_PROBLEM STATEMENT_
Line by line, print the records exactly.

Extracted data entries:
__________
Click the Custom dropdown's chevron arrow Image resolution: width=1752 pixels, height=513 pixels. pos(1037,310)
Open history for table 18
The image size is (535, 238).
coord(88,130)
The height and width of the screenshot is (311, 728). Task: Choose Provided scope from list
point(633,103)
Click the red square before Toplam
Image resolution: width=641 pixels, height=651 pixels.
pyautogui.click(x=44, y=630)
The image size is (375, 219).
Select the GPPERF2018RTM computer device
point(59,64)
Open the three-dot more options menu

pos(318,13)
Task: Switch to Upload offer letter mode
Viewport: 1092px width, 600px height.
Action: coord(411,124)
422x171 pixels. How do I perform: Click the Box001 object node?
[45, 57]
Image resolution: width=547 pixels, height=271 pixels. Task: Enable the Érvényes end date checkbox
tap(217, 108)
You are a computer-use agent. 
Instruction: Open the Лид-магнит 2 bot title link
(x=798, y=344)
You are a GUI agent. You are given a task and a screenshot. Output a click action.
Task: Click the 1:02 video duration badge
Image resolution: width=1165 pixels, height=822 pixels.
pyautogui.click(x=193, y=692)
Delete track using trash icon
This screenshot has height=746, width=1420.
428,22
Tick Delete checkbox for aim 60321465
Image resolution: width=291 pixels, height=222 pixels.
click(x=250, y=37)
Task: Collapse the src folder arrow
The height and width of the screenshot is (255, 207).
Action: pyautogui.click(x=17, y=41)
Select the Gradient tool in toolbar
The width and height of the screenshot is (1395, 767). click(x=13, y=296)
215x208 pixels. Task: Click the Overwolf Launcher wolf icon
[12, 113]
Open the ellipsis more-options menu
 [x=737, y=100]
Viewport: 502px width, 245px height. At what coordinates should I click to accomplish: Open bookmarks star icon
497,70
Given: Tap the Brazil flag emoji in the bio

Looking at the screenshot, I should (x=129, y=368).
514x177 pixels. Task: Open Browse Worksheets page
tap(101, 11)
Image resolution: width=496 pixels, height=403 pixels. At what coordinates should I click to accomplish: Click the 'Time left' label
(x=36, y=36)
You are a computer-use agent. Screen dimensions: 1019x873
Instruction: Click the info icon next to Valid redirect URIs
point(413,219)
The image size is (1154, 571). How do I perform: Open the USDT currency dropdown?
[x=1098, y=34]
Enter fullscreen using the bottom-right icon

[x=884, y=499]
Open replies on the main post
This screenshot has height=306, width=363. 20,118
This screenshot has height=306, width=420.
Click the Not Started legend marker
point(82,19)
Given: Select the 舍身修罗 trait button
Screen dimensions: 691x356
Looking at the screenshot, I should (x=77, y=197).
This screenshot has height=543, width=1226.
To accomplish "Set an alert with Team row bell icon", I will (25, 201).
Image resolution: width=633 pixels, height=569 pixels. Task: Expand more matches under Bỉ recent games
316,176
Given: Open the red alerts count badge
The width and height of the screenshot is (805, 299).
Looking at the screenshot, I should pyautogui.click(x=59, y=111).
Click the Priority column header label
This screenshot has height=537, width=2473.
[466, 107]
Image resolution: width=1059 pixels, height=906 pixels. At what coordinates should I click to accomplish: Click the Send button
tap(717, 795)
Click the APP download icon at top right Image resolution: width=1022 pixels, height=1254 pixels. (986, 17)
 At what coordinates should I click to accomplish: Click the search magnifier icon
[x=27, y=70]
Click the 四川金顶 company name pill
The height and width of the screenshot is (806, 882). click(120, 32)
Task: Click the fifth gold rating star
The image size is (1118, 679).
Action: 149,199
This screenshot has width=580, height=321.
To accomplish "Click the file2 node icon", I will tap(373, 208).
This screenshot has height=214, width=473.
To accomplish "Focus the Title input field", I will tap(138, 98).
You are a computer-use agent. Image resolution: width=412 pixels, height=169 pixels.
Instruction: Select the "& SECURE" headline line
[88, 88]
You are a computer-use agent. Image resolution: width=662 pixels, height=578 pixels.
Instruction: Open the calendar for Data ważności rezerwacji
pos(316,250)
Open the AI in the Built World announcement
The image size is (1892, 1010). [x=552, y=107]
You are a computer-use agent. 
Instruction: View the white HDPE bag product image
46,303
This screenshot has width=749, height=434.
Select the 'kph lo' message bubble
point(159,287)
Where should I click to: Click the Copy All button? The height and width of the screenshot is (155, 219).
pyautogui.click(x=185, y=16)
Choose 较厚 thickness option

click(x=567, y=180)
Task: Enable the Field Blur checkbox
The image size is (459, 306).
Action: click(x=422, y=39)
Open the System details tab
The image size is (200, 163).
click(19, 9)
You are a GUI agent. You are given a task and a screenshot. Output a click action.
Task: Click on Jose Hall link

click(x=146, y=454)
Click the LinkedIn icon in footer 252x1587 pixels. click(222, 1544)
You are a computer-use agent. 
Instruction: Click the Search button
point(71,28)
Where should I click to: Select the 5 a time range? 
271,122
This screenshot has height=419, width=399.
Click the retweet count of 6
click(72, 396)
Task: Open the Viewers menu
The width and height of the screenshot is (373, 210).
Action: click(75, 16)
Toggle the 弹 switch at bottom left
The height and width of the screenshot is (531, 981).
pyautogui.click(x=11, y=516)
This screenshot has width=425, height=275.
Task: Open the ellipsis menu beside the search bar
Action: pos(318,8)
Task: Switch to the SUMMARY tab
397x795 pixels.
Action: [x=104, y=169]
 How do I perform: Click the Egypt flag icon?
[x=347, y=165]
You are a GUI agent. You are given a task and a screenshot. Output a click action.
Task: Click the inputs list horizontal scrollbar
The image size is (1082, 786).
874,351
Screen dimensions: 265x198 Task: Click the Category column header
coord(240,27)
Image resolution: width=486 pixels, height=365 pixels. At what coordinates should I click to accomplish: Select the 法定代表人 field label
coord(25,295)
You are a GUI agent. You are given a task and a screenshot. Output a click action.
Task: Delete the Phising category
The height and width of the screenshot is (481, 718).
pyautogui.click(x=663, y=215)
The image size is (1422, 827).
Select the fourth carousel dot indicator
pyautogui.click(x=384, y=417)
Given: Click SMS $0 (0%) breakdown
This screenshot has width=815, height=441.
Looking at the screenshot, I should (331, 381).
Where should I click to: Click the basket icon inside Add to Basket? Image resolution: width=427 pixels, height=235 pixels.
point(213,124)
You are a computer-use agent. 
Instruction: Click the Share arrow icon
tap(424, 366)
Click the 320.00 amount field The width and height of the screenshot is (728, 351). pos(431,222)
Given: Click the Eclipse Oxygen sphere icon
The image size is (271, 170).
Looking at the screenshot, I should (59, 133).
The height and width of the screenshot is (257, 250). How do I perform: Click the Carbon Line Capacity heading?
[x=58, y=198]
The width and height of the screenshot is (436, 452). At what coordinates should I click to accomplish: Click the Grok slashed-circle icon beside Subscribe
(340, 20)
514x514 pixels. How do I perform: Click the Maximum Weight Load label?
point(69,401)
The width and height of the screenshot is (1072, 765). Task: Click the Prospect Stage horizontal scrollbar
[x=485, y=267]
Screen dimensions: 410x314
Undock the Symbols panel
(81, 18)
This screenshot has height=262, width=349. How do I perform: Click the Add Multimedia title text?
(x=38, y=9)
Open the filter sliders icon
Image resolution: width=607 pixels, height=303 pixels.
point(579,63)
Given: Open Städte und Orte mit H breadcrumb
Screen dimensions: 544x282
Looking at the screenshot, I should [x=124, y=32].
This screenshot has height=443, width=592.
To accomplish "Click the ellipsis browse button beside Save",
__________
_TASK ANSWER_
Click the Custom dropdown's chevron arrow Image resolution: width=1752 pixels, height=513 pixels. pos(1037,310)
Open history for table 18
The image size is (535, 238).
coord(88,130)
The height and width of the screenshot is (311, 728). Task: Choose Provided scope from list
point(633,103)
Click the red square before Toplam
Image resolution: width=641 pixels, height=651 pixels.
pyautogui.click(x=44, y=630)
The image size is (375, 219).
Select the GPPERF2018RTM computer device
point(59,64)
Open the three-dot more options menu

pos(318,13)
Task: Switch to Upload offer letter mode
Viewport: 1092px width, 600px height.
Action: coord(411,124)
422x171 pixels. How do I perform: Click the Box001 object node?
[45, 57]
Image resolution: width=547 pixels, height=271 pixels. Task: Enable the Érvényes end date checkbox
tap(217, 108)
You are a computer-use agent. 
Instruction: Open the Лид-магнит 2 bot title link
(x=798, y=344)
You are a GUI agent. You are given a task and a screenshot. Output a click action.
Task: Click the 1:02 video duration badge
Image resolution: width=1165 pixels, height=822 pixels.
pyautogui.click(x=193, y=692)
Delete track using trash icon
This screenshot has height=746, width=1420.
428,22
Tick Delete checkbox for aim 60321465
Image resolution: width=291 pixels, height=222 pixels.
click(x=250, y=37)
Task: Collapse the src folder arrow
The height and width of the screenshot is (255, 207).
Action: pyautogui.click(x=17, y=41)
Select the Gradient tool in toolbar
The width and height of the screenshot is (1395, 767). click(x=13, y=296)
215x208 pixels. Task: Click the Overwolf Launcher wolf icon
[12, 113]
Open the ellipsis more-options menu
 [x=737, y=100]
Viewport: 502px width, 245px height. At what coordinates should I click to accomplish: Open bookmarks star icon
497,70
Given: Tap the Brazil flag emoji in the bio

Looking at the screenshot, I should (x=129, y=368).
514x177 pixels. Task: Open Browse Worksheets page
tap(101, 11)
Image resolution: width=496 pixels, height=403 pixels. At what coordinates should I click to accomplish: Click the 'Time left' label
(x=36, y=36)
You are a computer-use agent. Screen dimensions: 1019x873
Instruction: Click the info icon next to Valid redirect URIs
point(413,219)
The image size is (1154, 571). How do I perform: Open the USDT currency dropdown?
[x=1098, y=34]
Enter fullscreen using the bottom-right icon

[x=884, y=499]
Open replies on the main post
This screenshot has height=306, width=363. 20,118
This screenshot has height=306, width=420.
Click the Not Started legend marker
point(82,19)
Given: Select the 舍身修罗 trait button
Screen dimensions: 691x356
Looking at the screenshot, I should (x=77, y=197).
This screenshot has height=543, width=1226.
To accomplish "Set an alert with Team row bell icon", I will (25, 201).
Image resolution: width=633 pixels, height=569 pixels. Task: Expand more matches under Bỉ recent games
316,176
Given: Open the red alerts count badge
The width and height of the screenshot is (805, 299).
Looking at the screenshot, I should pyautogui.click(x=59, y=111).
Click the Priority column header label
This screenshot has height=537, width=2473.
[466, 107]
Image resolution: width=1059 pixels, height=906 pixels. At what coordinates should I click to accomplish: Click the Send button
tap(717, 795)
Click the APP download icon at top right Image resolution: width=1022 pixels, height=1254 pixels. (986, 17)
 At what coordinates should I click to accomplish: Click the search magnifier icon
[x=27, y=70]
Click the 四川金顶 company name pill
The height and width of the screenshot is (806, 882). click(120, 32)
Task: Click the fifth gold rating star
The image size is (1118, 679).
Action: 149,199
This screenshot has width=580, height=321.
To accomplish "Click the file2 node icon", I will tap(373, 208).
This screenshot has height=214, width=473.
To accomplish "Focus the Title input field", I will tap(138, 98).
You are a computer-use agent. Image resolution: width=412 pixels, height=169 pixels.
Instruction: Select the "& SECURE" headline line
[88, 88]
You are a computer-use agent. Image resolution: width=662 pixels, height=578 pixels.
Instruction: Open the calendar for Data ważności rezerwacji
pos(316,250)
Open the AI in the Built World announcement
The image size is (1892, 1010). [x=552, y=107]
You are a computer-use agent. 
Instruction: View the white HDPE bag product image
46,303
This screenshot has width=749, height=434.
Select the 'kph lo' message bubble
point(159,287)
Where should I click to: Click the Copy All button? The height and width of the screenshot is (155, 219).
pyautogui.click(x=185, y=16)
Choose 较厚 thickness option

click(x=567, y=180)
Task: Enable the Field Blur checkbox
The image size is (459, 306).
Action: click(x=422, y=39)
Open the System details tab
The image size is (200, 163).
click(19, 9)
You are a GUI agent. You are given a task and a screenshot. Output a click action.
Task: Click on Jose Hall link

click(x=146, y=454)
Click the LinkedIn icon in footer 252x1587 pixels. click(222, 1544)
You are a computer-use agent. 
Instruction: Click the Search button
point(71,28)
Where should I click to: Select the 5 a time range? 
271,122
This screenshot has height=419, width=399.
Click the retweet count of 6
click(72, 396)
Task: Open the Viewers menu
The width and height of the screenshot is (373, 210).
Action: click(75, 16)
Toggle the 弹 switch at bottom left
The height and width of the screenshot is (531, 981).
pyautogui.click(x=11, y=516)
This screenshot has width=425, height=275.
Task: Open the ellipsis menu beside the search bar
Action: pos(318,8)
Task: Switch to the SUMMARY tab
397x795 pixels.
Action: [x=104, y=169]
 How do I perform: Click the Egypt flag icon?
[x=347, y=165]
You are a GUI agent. You are given a task and a screenshot. Output a click action.
Task: Click the inputs list horizontal scrollbar
The image size is (1082, 786).
874,351
Screen dimensions: 265x198 Task: Click the Category column header
coord(240,27)
Image resolution: width=486 pixels, height=365 pixels. At what coordinates should I click to accomplish: Select the 法定代表人 field label
coord(25,295)
You are a GUI agent. You are given a task and a screenshot. Output a click action.
Task: Delete the Phising category
The height and width of the screenshot is (481, 718).
pyautogui.click(x=663, y=215)
The image size is (1422, 827).
Select the fourth carousel dot indicator
pyautogui.click(x=384, y=417)
Given: Click SMS $0 (0%) breakdown
This screenshot has width=815, height=441.
Looking at the screenshot, I should (331, 381).
Where should I click to: Click the basket icon inside Add to Basket? Image resolution: width=427 pixels, height=235 pixels.
point(213,124)
You are a computer-use agent. 
Instruction: Click the Share arrow icon
tap(424, 366)
Click the 320.00 amount field The width and height of the screenshot is (728, 351). pos(431,222)
Given: Click the Eclipse Oxygen sphere icon
The image size is (271, 170).
Looking at the screenshot, I should (59, 133).
The height and width of the screenshot is (257, 250). How do I perform: Click the Carbon Line Capacity heading?
[x=58, y=198]
The width and height of the screenshot is (436, 452). At what coordinates should I click to accomplish: Click the Grok slashed-circle icon beside Subscribe
(340, 20)
514x514 pixels. How do I perform: Click the Maximum Weight Load label?
point(69,401)
The width and height of the screenshot is (1072, 765). Task: Click the Prospect Stage horizontal scrollbar
[x=485, y=267]
Screen dimensions: 410x314
Undock the Symbols panel
(81, 18)
This screenshot has height=262, width=349. How do I perform: Click the Add Multimedia title text?
(x=38, y=9)
Open the filter sliders icon
Image resolution: width=607 pixels, height=303 pixels.
point(579,63)
Given: Open Städte und Orte mit H breadcrumb
Screen dimensions: 544x282
Looking at the screenshot, I should [x=124, y=32].
This screenshot has height=443, width=592.
To accomplish "Click the ellipsis browse button beside Save",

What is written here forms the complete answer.